Par ailleurs, il est vrai que le coût d'entretien de l'ISS – dont je rappelle qu'elle a la dimension de deux terrains de football – est important, mais il représente un investissement, depuis le milieu des années 1980, de 100 milliards de dollars dont nous devons profiter. C'est pourquoi la France a maintenu sa participation lors de la Conférence de Luxembourg.
En ce qui concerne les projets économiques liés à l'exploration spatiale, il faut savoir que ce sont les applications qui font rentrer de l'argent. C'est pourquoi nous soutenons leur développement. Nous devons veiller à ne pas élaborer des programmes extrêmement ambitieux d'un point de vue technique dont les bénéfices iront à des sociétés étrangères. Parmi les applications du spatial, figure l'accès à Internet, qui fait l'objet actuellement d'une guerre ouverte. La galaxie « GAFA » – c'est-à-dire Google, Apple, Facebook et Amazon – souhaite en effet disposer de systèmes de connexion à Internet propriétaires afin de contourner les opérateurs. Un tel dispositif permettrait, certes, d'améliorer le service rendu aux clients, mais il constituerait, ne nous leurrons pas, une arme économique considérable. Il faut donc être attentif à cette évolution pour, le cas échéant, pouvoir y résister ou y prendre notre part.
Qu'advient-il de notre partenariat avec la Russie ? Poser la question, c'est d'une certaine façon y répondre. On observe que la « géographie spatiale » a évolué très rapidement ces derniers mois. Outre le « New Space », localisé en Californie et qui n'existait pas il y a cinq ans, la Chine et l'Inde montent en puissance. La situation de la Russie, en revanche, est plutôt en demi-teinte en raison des problèmes techniques qu'elle a rencontrés et des difficultés qu'elle connaît actuellement. Quant au Japon, il est un peu en retrait par rapport à la Chine. Nous conservons cependant des partenariats importants avec la Russie, comme en témoigne Soyouz en Guyane, projet sur lequel j'ai beaucoup travaillé ces dernières années. Mais il faut être conscient de l'évolution de la géographie spatiale globale.

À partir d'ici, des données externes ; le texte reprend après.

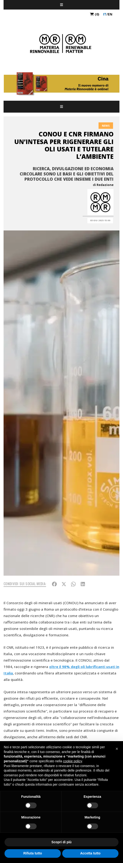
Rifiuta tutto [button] (32, 853)
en (110, 14)
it (104, 14)
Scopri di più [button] (62, 842)
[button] (117, 749)
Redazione (105, 185)
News (106, 125)
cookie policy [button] (72, 761)
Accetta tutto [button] (90, 853)
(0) (94, 14)
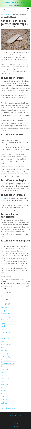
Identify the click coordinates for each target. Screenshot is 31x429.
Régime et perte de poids (7, 363)
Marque (3, 335)
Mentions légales (10, 408)
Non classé (4, 351)
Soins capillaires (5, 375)
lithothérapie (8, 279)
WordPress (18, 424)
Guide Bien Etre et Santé (15, 2)
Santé (2, 366)
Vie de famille (4, 400)
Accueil (3, 15)
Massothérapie (5, 338)
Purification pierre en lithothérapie (17, 279)
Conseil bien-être (5, 314)
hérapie (7, 198)
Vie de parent (4, 403)
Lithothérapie (9, 15)
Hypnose (3, 323)
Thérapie (3, 391)
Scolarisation (4, 372)
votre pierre (17, 90)
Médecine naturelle (6, 344)
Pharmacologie (4, 354)
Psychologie (4, 360)
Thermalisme (4, 394)
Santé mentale (4, 369)
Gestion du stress (5, 320)
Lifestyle (3, 326)
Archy (14, 27)
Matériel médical (5, 341)
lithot (4, 198)
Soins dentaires (5, 378)
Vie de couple (4, 397)
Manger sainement (5, 332)
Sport (2, 388)
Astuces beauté (5, 308)
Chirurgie (3, 311)
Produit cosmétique (6, 357)
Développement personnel (7, 317)
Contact (3, 408)
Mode (2, 348)
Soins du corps (5, 381)
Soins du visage (5, 384)
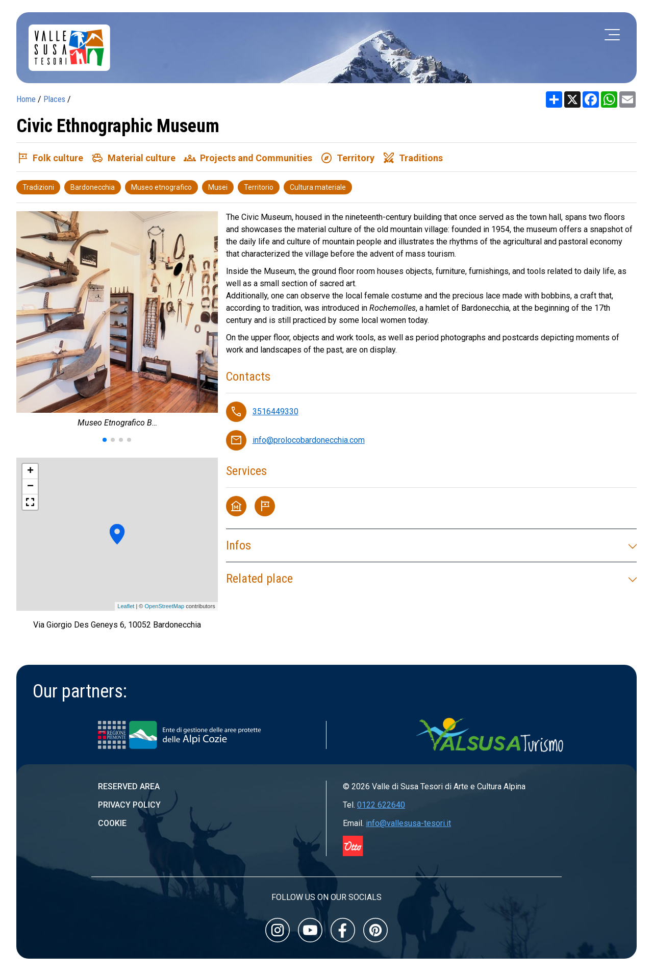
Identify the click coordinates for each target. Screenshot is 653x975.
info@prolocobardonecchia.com (309, 440)
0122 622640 (381, 805)
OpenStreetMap (164, 606)
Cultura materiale (318, 187)
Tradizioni (38, 187)
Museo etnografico (161, 187)
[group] (117, 322)
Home (26, 99)
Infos (431, 545)
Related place (431, 578)
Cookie (112, 823)
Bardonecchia (92, 187)
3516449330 (275, 411)
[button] (105, 440)
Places (54, 99)
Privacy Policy (129, 805)
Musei (218, 187)
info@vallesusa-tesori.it (408, 823)
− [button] (30, 486)
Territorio (258, 187)
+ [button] (30, 471)
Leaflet (125, 606)
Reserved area (129, 786)
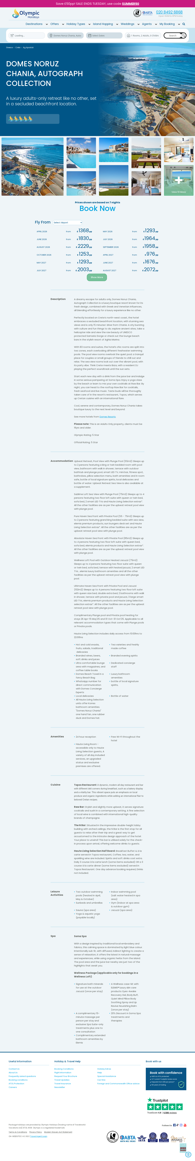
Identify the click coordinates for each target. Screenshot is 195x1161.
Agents (147, 24)
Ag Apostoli (28, 47)
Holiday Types (76, 24)
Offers (54, 24)
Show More (96, 277)
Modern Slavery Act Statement (58, 1132)
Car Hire (101, 1080)
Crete (17, 47)
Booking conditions (18, 1080)
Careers (13, 1087)
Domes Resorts (108, 417)
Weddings (127, 24)
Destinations (34, 24)
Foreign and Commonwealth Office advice (118, 1083)
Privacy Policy (35, 1132)
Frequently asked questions (22, 1076)
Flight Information (62, 1072)
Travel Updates (61, 1080)
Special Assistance (106, 1076)
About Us (13, 1072)
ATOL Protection (16, 1083)
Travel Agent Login (38, 1136)
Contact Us (14, 1069)
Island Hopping (103, 24)
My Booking (167, 24)
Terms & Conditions (18, 1132)
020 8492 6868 (169, 12)
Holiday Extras (104, 1069)
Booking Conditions (64, 1069)
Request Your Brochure (65, 1076)
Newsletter (59, 1087)
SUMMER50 (130, 4)
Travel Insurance (62, 1083)
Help (99, 1072)
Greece (9, 47)
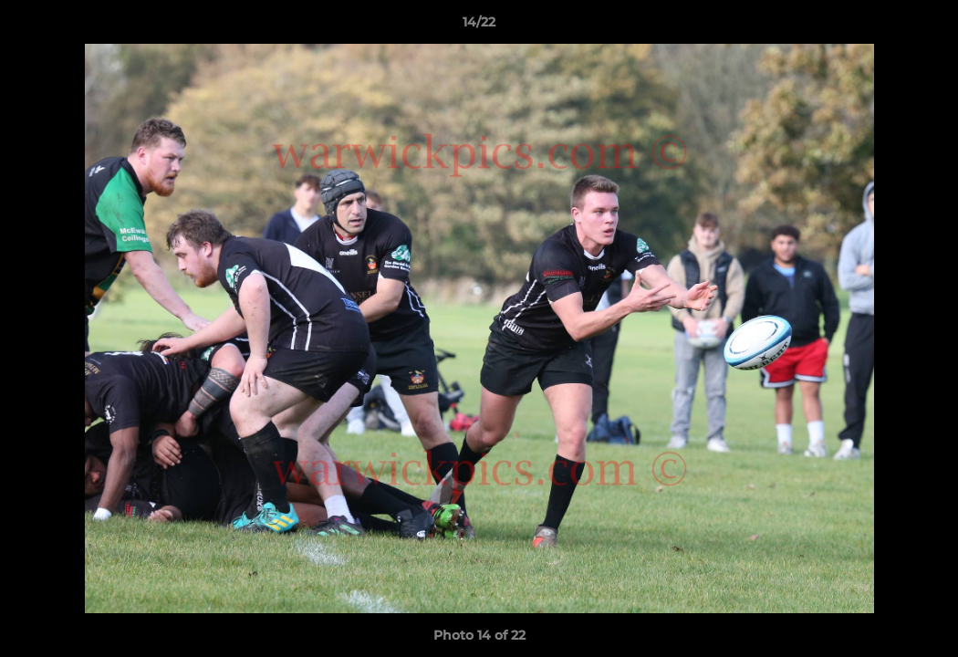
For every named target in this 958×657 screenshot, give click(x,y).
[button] (925, 26)
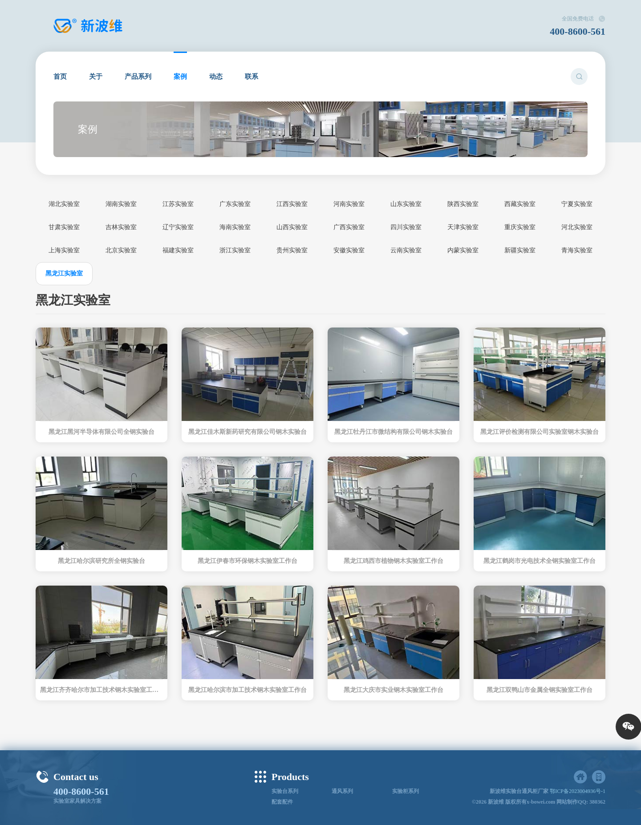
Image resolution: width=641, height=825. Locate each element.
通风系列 (342, 791)
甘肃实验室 (64, 227)
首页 (60, 76)
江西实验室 (292, 204)
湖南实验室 (121, 204)
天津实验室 (463, 227)
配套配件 (282, 802)
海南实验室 (235, 227)
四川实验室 (406, 227)
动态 (216, 76)
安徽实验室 (349, 250)
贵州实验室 (292, 250)
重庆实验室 (520, 227)
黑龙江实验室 (64, 273)
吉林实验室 (121, 227)
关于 (95, 76)
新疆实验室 (520, 250)
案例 (180, 76)
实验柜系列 (405, 791)
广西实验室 (349, 227)
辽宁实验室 (178, 227)
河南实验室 (349, 204)
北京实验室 (121, 250)
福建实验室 (178, 250)
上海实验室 (64, 250)
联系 (251, 76)
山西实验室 (292, 227)
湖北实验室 (64, 204)
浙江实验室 (235, 250)
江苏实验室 (178, 204)
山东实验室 (406, 204)
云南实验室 (406, 250)
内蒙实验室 (463, 250)
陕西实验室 (463, 204)
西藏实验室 (520, 204)
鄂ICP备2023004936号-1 (577, 791)
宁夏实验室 (576, 204)
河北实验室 (576, 227)
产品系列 (138, 76)
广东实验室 (235, 204)
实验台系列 (285, 791)
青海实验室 (576, 250)
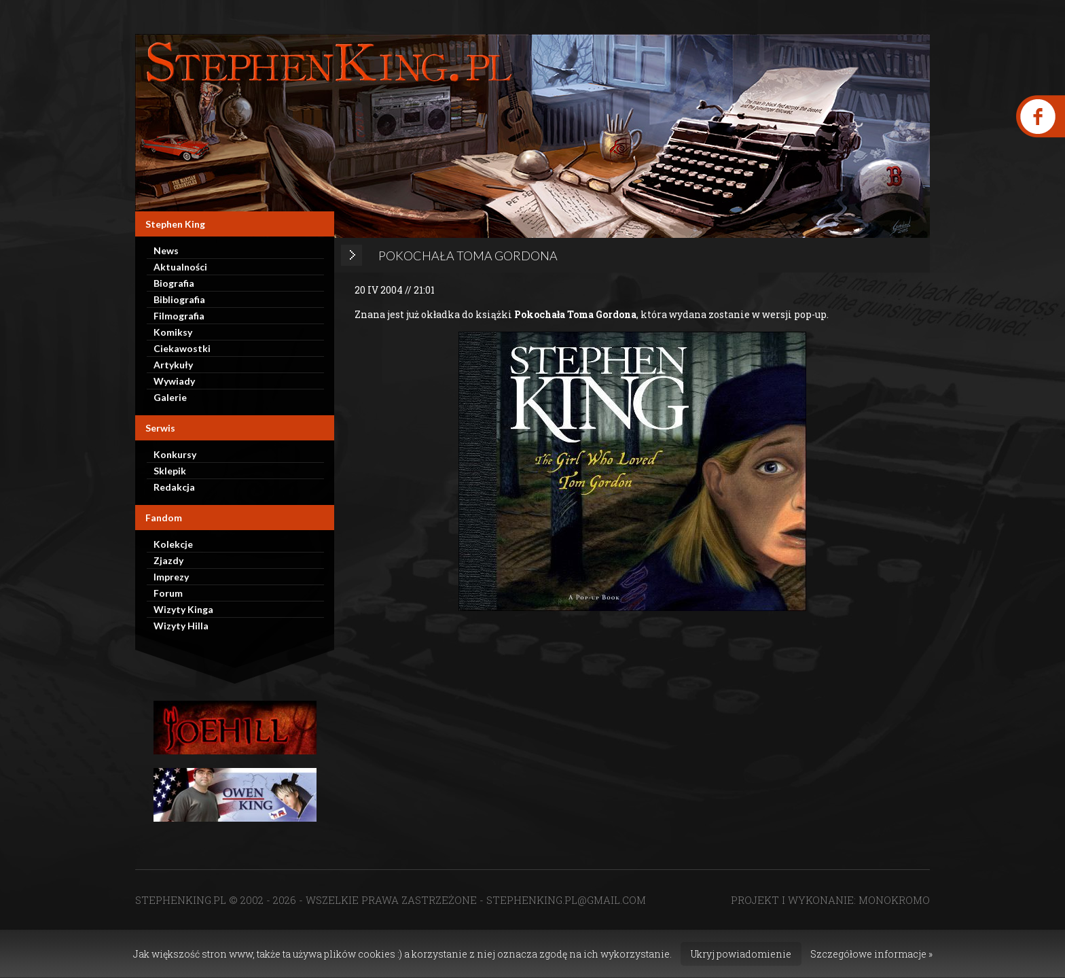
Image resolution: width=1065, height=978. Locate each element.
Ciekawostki (182, 348)
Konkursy (175, 454)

J'en viens maintenant aux bilans économiques comparés d'Ariane 5, d'Ariane 6 et des lanceurs de SpaceX. Pour dire les choses brutalement, Ariane 6 doit nous permettre de diviser par deux le coût au kilo lancé en orbite. Il est vrai qu'à ce stade, il reste encore un peu supérieur aux prix pratiqués par SpaceX, mais il faut tenir compte de la courbe d'apprentissage. En outre, je ne suis pas certain que SpaceX maintiendra des prix aussi bas que ceux observés ces derniers temps. À cet égard, l'évolution des taux de change de l'euro et du dollar est actuellement très favorable à nos produits. En tout état de cause, je considère que la décision qui a été prise au mois de décembre est la meilleure que nous pouvions prendre. En effet, Ariane 6 est un lanceur beaucoup plus simple qu'Ariane 5, donc moins cher ; il est décliné en deux versions, Ariane 62 et Ariane 64, de sorte que nous échappons au débat sur le lancement simple ou double, et il est robuste dans la mesure où nous pourrons faire évoluer sa performance au cours de son développement.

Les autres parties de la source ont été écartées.